Hope of Glory said:
Well, you seem to be claiming that unsaved people will be cast into outer darkness, and that's where saved people are thrown, then you must be claiming that unsaved people will be in heaven!
(I'm getting good at the Diggin method of debate! Use the preconceived conclusion as the "proof" for itself!)
"Children (sons) of the Kingdom"
This phrase is found in two places in Matthew (8:12 and 13:38). In the first it refers to unsaved Jews who will be cast into outer darkness; in the second it refers to saved people who will shine forth as the sun in the kingdom of their Father (13:43).
The fact that Matthew 8:12 refers to the unsaved can in no way be invalidated by appealing to Matthew 13:38 -- for several reasons:
(1) Every single one of "the sons of the kingdom" in Matthew 13 is said to "shine forth like the sun in the kingdom of their Father"; whereas it is "the sons of the evil one" who are all "cast" into the furnace of fire with weeping and gnashing of teeth.
The reverse is true in Matthew 8:12 -- there it is "the sons of the kingdom" who are excluded from the kingdom, being "cast" out into outer darkness with weeping and gnashing of teeth.
These two passages simply cannot be harmonized apart from understanding the different meanings of "sons of the kingdom" in each passage.
(Note, by the way, that there is no middle ground here in the Parable of the Wheat and the Tares; it's either "shining forth like the sun in the kingdom of their Father" or being "cast into the furnace of fire" -- no middle ground of a supposed "outer darkness" separate from the "furnace of fire".)
(2) The "kingdom" referred to in Matthew 8:12 is NOT the same as the "kingdom" referred to in Matthew 13:38 (and 41). Thus this too shows that "sons of the kingdom" in each passage means two different things.
The kingdom spoken of in Matthew 8:12 is the prophesied, covenanted, glorious earthly kingdom of the heavens. The kingdom spoken of in Matthew 13:38 (and 41) was not even revealed at the time of Matthew 8:12. For Matthew 13:38 (and 41) refers to a hitherto unrevealed mystery-kingdom (Christendom) intervening from the rejection of the King by Israel until He returns in glory to this earth to establish that prophesied, covenanted, glorious earthly kingdom of the heavens of Matt. 8:12.
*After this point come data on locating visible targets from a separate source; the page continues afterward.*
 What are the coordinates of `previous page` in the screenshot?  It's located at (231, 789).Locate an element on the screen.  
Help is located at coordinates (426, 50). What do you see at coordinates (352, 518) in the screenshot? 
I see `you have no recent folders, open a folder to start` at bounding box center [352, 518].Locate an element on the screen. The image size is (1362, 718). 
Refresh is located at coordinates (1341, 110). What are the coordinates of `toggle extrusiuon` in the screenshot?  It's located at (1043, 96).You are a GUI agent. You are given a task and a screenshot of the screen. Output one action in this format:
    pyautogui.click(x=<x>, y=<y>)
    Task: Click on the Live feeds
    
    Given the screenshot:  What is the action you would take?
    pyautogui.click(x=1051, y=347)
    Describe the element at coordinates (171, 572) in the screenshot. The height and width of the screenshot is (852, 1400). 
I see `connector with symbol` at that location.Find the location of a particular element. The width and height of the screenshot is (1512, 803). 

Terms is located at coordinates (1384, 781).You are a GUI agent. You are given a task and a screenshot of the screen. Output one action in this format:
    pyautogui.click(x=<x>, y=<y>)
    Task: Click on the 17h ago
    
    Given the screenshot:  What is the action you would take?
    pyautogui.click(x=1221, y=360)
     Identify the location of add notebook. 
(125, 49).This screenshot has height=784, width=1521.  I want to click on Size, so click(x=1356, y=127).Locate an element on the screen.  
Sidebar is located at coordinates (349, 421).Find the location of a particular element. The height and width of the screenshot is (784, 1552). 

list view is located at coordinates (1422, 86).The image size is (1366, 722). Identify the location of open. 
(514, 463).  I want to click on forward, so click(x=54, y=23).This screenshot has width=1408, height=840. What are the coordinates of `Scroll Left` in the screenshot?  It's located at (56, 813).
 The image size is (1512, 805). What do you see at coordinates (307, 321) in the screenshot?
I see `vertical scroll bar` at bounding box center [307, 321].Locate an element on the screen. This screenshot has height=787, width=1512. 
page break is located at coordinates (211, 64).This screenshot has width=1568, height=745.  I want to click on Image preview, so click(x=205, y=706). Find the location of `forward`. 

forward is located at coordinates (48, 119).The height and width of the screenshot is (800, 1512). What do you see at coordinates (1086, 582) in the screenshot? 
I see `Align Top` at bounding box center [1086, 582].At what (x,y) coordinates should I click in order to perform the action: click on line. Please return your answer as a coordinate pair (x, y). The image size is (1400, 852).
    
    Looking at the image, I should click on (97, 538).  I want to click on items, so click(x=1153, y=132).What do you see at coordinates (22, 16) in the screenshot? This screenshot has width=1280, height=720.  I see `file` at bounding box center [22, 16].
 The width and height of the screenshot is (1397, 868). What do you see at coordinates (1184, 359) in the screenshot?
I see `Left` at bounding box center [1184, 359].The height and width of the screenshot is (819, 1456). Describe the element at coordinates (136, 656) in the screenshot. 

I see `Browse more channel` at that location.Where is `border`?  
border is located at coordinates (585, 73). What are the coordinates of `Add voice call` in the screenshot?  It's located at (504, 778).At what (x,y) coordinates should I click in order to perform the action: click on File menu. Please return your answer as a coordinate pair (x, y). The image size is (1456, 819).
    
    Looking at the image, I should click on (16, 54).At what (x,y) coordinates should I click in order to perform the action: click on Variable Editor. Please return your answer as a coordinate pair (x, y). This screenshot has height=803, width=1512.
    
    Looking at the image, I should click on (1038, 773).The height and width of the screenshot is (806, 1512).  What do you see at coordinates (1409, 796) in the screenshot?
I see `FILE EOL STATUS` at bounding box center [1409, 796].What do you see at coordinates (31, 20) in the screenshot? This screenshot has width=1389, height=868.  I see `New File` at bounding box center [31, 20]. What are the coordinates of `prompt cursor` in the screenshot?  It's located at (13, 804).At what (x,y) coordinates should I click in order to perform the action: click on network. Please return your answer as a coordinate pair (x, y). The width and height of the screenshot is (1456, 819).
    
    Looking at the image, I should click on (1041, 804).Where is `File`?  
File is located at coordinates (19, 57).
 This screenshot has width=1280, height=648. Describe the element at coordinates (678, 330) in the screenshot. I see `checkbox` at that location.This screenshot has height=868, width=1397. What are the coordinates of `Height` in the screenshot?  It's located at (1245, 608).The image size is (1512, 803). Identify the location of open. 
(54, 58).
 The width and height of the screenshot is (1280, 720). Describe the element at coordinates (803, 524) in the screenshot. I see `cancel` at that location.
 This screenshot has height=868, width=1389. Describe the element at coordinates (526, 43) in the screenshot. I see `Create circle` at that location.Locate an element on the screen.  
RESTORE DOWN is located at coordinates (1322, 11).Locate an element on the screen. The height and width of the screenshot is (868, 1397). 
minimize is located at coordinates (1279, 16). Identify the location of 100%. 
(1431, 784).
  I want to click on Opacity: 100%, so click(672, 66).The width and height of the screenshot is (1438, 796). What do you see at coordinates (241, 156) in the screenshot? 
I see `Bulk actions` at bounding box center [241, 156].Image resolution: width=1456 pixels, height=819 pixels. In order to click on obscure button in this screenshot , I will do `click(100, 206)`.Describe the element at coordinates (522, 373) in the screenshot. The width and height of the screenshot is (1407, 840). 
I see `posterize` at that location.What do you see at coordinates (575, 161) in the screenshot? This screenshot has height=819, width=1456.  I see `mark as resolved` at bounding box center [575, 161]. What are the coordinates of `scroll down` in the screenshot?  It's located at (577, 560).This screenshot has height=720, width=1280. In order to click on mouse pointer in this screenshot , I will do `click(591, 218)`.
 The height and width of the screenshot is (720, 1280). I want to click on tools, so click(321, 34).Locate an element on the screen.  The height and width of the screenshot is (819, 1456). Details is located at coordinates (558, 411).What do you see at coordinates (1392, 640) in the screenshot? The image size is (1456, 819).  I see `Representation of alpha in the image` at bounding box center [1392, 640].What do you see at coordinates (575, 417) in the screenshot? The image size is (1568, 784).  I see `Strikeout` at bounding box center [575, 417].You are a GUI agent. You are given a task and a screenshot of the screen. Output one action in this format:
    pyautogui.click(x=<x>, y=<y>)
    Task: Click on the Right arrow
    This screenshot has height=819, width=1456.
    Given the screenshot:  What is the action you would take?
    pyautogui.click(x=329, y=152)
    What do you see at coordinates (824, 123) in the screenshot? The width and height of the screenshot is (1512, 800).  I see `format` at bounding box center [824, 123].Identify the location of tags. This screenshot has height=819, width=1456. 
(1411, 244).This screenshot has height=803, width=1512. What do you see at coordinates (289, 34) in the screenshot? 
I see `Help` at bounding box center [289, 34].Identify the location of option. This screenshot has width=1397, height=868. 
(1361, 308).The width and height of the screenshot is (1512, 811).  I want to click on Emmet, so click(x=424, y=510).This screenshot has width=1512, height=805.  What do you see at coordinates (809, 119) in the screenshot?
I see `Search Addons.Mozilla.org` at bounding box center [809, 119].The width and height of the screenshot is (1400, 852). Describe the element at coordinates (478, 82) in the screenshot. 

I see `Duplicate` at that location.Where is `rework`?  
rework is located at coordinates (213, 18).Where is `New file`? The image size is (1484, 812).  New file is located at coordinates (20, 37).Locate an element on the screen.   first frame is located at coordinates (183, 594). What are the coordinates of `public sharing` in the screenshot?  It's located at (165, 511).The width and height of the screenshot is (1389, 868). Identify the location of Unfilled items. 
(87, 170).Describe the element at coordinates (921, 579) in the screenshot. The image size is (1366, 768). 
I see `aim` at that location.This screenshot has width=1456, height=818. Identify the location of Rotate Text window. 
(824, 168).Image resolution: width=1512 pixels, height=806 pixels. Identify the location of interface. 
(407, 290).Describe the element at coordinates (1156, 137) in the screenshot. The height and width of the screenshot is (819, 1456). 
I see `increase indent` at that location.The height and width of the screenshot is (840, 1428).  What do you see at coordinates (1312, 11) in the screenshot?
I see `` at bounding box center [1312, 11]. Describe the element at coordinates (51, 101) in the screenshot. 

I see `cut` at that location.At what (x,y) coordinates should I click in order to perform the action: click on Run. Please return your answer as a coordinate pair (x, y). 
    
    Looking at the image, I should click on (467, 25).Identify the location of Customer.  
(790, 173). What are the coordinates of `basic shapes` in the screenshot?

The "sons of the kingdom" in Matthew 13, therefore, speaks of those who are real/genuine ones in this mystery-kingdom; as the "sons of the evil one" speaks of those who are not real/genuine ones in the mystery-kingdom -- but false professors.
This mystery-"kingdom" is a peculiar sphere of profession (Christendom), consisting of both the genuine ("the sons of the kingdom") and the non-genuine ("the sons of the evil one"); i.e., the true and the false, the good and the bad; though it started out with only the genuine, yet certain men crept in unawares by the operations of the devil.
In Matthew 13 "the sons of the kingdom" are such (genuine ones) because they are the real believers, the good seed, properly belonging to and put ("sown") by the Lord into that peculiar sphere of profession/witness/testimony on earth, during the course of His national rejection and period of absence, until He returns in glory to establish His prophesied, covenanted, glorious earthly kingdom of the heavens (into which only the real will enter at its initial establishment, 8:12).
3) In addition to all this, Matthew 8:11-12 is elucidated by Luke 13:27-29, which thus defines for us who "the sons of the kingdom" are which are spoken of in Matthew 8:12.
"But I say unto you, that many shall come from the rising and setting sun, and shall lie down at table with Abraham, and Isaac, and Jacob in the kingdom of the heavens; but THE SONS OF THE KINGDOM shall be cast out into the outer darkness: there shall be the weeping and the gnashing of teeth" (Matt. 8:11-12).
"I tell you, I DO NOT KNOW YOU WHENCE YE ARE; depart from me, all ye workers of iniquity. There shall be the weeping and the gnashing of teeth, when ye shall see Abraham and Isaac and Jacob and all the prophets in the kingdom of God, but yourselves cast out. And they shall come from east and west, and from north and south, and shall lie down at table in the kingdom of God" (Luke 13:27-29).
It is a strange objection coming from men such as Hodges & Dillow to argue the illegitimacy of "the sons of the kingdom" applying in two different senses in two different passages, especially when they themselves admit the validity of making such distinctions when they (albeit wrongly) apply "weeping and gnashing of teeth" to saved people in one set of passages and to unsaved people in another set of passages.
--James Ventilato
http://www.middletownbiblechurch.org/doctrine/hodgesgn.htm
If you had read the other article I posted about "Outer Darkness", you would have seen that the saved are NOT cast into outer darkness. I guess your conscience is already "seared"--you will not hear the truth of God.